New roundabout at busy junction 'could cut pollution'
A HANHAM parish councillor believes a roundabout at the junction of the High Street, Whittucks Road and Highfield Avenue could help reduce pollution levels.
Bernard Jackson says he gets many calls from people concerned about toxic fumes affecting their health.
Mr Jackson, from Hanham Parish Council, says residents also find it difficult to drive in and out of their homes because traffic is so congested.
He now hopes South Gloucestershire Council will carry out a feasibility study and is meeting transport bosses to discuss the project.
Mr Jackson said: “I came up with the idea because of the number of complaints I receive from people in Hanham High Street and Stonehill about vehicles sitting outside their homes for quite a long time with their engines idling.
“No one wants to give way, especially at early evening rush hour. One lady said she's washed her nets about four times in a month because of the soot and deposits.
“Traffic needs to keep on the move. At about 5pm the queue at the lights will be back along the Blue Bowl right up past the Butcher's Arms in Longwell Green.
“Pollution is a big issue with Bristol looking to ban diesel cars in the centre so this is a spin-off of that.”

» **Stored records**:
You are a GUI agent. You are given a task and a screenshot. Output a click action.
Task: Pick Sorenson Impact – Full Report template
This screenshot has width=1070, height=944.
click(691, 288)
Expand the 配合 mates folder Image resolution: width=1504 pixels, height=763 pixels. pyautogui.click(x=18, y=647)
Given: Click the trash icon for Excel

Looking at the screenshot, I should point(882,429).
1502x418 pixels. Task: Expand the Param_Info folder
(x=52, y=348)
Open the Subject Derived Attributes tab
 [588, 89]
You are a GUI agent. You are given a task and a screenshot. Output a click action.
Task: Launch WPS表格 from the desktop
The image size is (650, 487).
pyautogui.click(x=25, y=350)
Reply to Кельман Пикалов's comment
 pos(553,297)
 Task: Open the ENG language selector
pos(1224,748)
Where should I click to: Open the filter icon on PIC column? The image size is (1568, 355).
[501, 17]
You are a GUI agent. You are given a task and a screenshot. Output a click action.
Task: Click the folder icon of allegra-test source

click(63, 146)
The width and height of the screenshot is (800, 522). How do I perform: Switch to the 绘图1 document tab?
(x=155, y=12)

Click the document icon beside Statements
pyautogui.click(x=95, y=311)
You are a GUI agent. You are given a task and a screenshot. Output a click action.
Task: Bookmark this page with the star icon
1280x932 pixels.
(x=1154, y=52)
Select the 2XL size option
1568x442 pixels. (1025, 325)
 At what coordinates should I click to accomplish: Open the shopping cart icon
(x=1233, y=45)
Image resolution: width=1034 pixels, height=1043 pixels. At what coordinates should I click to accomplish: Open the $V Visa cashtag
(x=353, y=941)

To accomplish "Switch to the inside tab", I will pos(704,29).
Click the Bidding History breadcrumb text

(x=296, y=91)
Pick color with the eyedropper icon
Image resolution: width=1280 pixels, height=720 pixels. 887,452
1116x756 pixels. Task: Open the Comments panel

» **DIRECTIONS**:
[A] Rewrite the stretch of the Hanham roundabout article from "Bernard Jackson says" through "is so congested.", putting "locals" in place of "residents".
[B] Continue the article about the proposed Hanham roundabout from the point where it stops.
None of the records are needed here.

» **LIST OF ANSWERS**:
[A]
Bernard Jackson says he gets many calls from people concerned about toxic fumes affecting their health.
Mr Jackson, from Hanham Parish Council, says locals also find it difficult to drive in and out of their homes because traffic is so congested.

[B]
Mr Jackson said the other roundabout at the bottom of Bryant's Hill near the new retirement flats is evidence the scheme would be worth investigating.
“Traffic seems to flow well there. The roundabout keeps traffic on the move. Admittedly it seems to be the pelican lights through Hanham which cause most of the problems with that roundabout.”
He believes his suggestion is at least logistically possible.
“There's enough room there to easily put a roundabout in. Plus you also have wide pavements there. It will need pelican lights on all the junctions off the roundabout so people can cross the roads safely. There has to be a feasibility study on it to see if it's possible and affordable for the council to do.
“This is just an idea at the moment; there is nothing set in stone. Even if it was decided tonight it would probably be another four or five years before it was finished. By then we might all be driving around in electric cars anyway!”
Mr Jackson was due to meet council officers as the Voice went to print.
“It's a case of watch this space and I'll see what they can come up with. They will have to look at the flow of traffic and get the counters out before they can decide if it's feasible but there will be money for schemes that will cut down pollution.”
Resident Claire Swift said the road traffic on Stonehill has been a long standing concern, exacerbated by the retail development in Longwell Green.
“Some years ago we attended a public meeting where concerns over the impact of the retail units and leisure facilities were raised. Unfortunately the success of both of these has impacted on the traffic volumes we now see.
“Having been a resident for over 20 years, the recent increase is significant and the idling of engines outside our home on average for two hours a day, mostly early evening, is a problem and one we would like to see addressed. Ironically the traffic clears once past the Blue Bowl.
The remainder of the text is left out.